Today, we’ll work on just one (or 1.5) topic(s).
In labs to date, I’ve been very irresponsible in my pedagogical approach, using a ton of dplyr
verbs without going through this technology. That’s rectified today.
Then, we’ll touch on simple example of reshaping.
First, we’ll download some data on the Billboard Hot 100, gathering all chart locations for popular music in the United States, between June 1958
If you’d like to be sure you have the right libraries, first install them as follows.
install.packages(c("plyr", "tidyverse", "magrittr", "lubridate"))
(No need to install these packages if you’ve successfully used them on your machine previously.)
Now we’ll load the packages, and the data:
library(plyr)
library(tidyverse)
library(magrittr)
library(lubridate)
d1 <- "https://github.com/thomasjwood/ps4160/raw/master/billboard_58_21.rds" %>%
url %>%
gzcon %>%
readRDS
To make sure everything loaded ok
d1$week_id %>% year %>% table
Ok–dplyr
The dplyr
verbs
dplyr
is principally a psychological innovation. dplyr
is an attempt to abstract away the computational details of what you intend to do with some data matrix, and simply express your intention in the most concise possible form.

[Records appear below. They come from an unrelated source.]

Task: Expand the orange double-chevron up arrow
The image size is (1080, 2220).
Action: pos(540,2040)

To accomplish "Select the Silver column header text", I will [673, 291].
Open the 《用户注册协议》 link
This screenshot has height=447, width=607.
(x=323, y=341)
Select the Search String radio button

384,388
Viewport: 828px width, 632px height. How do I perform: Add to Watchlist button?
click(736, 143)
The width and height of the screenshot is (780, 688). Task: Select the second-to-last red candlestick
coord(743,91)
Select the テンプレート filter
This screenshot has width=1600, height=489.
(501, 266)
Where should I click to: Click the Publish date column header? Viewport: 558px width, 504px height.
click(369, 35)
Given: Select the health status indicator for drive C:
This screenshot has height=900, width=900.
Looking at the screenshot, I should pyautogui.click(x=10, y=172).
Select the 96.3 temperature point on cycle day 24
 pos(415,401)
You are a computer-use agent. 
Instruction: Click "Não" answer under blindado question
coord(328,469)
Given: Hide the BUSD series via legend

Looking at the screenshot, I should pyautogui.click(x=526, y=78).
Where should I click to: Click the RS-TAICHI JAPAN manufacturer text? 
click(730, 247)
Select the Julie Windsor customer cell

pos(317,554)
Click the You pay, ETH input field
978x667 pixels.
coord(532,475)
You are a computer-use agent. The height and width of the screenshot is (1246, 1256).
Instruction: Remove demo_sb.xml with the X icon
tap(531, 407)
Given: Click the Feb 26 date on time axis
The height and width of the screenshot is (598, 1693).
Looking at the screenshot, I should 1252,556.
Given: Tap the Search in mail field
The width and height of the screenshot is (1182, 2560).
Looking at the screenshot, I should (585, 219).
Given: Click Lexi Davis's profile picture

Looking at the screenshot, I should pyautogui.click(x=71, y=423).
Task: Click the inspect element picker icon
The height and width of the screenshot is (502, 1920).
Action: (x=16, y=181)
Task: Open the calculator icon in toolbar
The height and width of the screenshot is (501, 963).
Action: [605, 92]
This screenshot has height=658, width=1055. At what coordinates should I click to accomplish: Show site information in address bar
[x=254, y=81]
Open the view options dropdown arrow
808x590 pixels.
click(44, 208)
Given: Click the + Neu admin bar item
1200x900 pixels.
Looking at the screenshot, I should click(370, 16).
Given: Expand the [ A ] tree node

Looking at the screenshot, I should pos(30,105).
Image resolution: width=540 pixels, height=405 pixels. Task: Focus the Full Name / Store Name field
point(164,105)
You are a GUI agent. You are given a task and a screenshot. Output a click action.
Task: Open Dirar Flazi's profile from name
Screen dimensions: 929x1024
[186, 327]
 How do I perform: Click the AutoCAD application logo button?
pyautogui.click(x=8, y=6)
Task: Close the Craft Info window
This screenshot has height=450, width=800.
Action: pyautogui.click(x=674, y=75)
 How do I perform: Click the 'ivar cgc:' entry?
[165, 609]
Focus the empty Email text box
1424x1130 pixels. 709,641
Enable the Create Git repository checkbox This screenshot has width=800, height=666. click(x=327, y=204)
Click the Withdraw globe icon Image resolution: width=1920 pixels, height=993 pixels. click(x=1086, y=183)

Do you want to
• Look at only some specific cases (ie, what are is the typical chart performance for songs released in the summer time, among songs with high spotify-scored ‘danceability’ scores?)?
• Compute a summary statistic for some group of cases (ie, compare total weeks in the charts for songs that debut in the top 10, and those songs which debuted outside of the top-10?)
• Sort rows, by some characteristic inside the data set (ie, by total weeks spent in the top 100?)
While there are a million competitors which do precisely this–SQL, Pandas, Spark, data.table, etc… but for people with minimal technical background, I think this is the most elegant, tractable approach.
Here are the 5 major dplyr
verbs:

Here is a gratuitous textual recapitulation:
filter
You pass a set of logical conditions, and filter
only returns the rows which match
select
You pass a set of logical conditions, and select
returns only those columns which match
mutate
You generate a new variable, often through computation
summarize
You replace separate dis-aggregated rows with a summary row, where each row summarizes (aggregates) the separate data in the old table.
arrange
You sort rows
Omitted here is the equally useful group_by
, which allows you to perform separate calculations for each group of rows.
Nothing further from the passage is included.